Popeye the dog is protecting a SLO County reservoir from these tiny invaders
An 8-year-old chocolate Labrador named Popeye is patrolling Lake Nacimiento this weekend, using his sensitive sniffer to protect the reservoir from a dangerous invader.
He and his friends — Nemo, Captain, Noah and Sinbad — are the Mussel Dogs, a group of Labs, a mutt and a German Shepard specially trained to inspect boats for invasive species and protect California’s waterways from quagga and zebra mussels.
The aquatic hitchhikers, which are native to the lakes of southern Russia and Ukraine, can latch onto boats to move into lakes and rivers, where they wreck havoc on the ecosystem and infrastructure, including boat motors. They’ve spread to hundreds of lakes in dozens of states.

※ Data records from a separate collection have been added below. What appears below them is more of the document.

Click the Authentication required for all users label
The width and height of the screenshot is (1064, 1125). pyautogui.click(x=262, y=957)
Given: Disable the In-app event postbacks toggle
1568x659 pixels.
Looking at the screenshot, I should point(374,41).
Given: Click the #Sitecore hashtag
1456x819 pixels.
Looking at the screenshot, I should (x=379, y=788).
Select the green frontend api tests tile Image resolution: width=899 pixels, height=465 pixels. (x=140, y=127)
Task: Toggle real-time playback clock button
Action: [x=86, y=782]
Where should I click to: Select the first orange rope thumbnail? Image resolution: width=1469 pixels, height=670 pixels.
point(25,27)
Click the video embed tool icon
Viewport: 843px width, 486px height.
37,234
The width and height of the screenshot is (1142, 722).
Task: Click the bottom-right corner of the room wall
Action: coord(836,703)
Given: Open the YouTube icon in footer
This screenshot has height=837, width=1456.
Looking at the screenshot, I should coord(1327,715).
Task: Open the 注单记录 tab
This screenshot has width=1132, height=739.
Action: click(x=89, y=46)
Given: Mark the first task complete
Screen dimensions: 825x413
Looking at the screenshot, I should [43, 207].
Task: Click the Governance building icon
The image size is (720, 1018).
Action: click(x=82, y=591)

“(Mussels) proliferate like crazy,” said Mark Hutchinson, deputy director of the San Luis Obispo County Public Works Department. “They can reduce the capacity of a pipe and plug it up.”
“They’re filter feeders,” he added. “They remove so much food from the bottom of the food chain, they can essentially cause the other species in the lake to reduce in population.”
Thankfully, the mussels haven’t made their way to San Luis Obispo County lakes yet and hundreds of human volunteers have been trained to assure that they don’t.
Lake Nacimiento is especially high risk for the mollusks, both because of its aquatic environment and because hundreds of boats can launch into the reservoir at more than 40 ramps on summer weekends.
“It only takes one vessel for these guys to come in,” said Danielle Ruedas, San Luis Obispo County’s mussel prevention coordinator. “We preach to everybody — even if a boat hasn’t been on infested waters, it has to be clean, drained and dry.”
Boaters caught on the lake without a signed inspection form could be fined up to $2,000 and charged with a misdemeanor.
Veligers, infant mussels in the microscopic phase, can survive 30 days in a damp environment.
“Once they get in our lake, that’s it,” Ruedas said.
Around 280 volunteers are trained to screen boats entering Lake Nacimiento, which can lead to long wait times on busy weekends.
The work goes faster when the Mussel Dogs are on the job. They were previously at the lake on July 21 and 22.
“Everybody loves the dogs,” said Debi DeShon, who owns the dogs. “Dogs can smell where we can’t see.”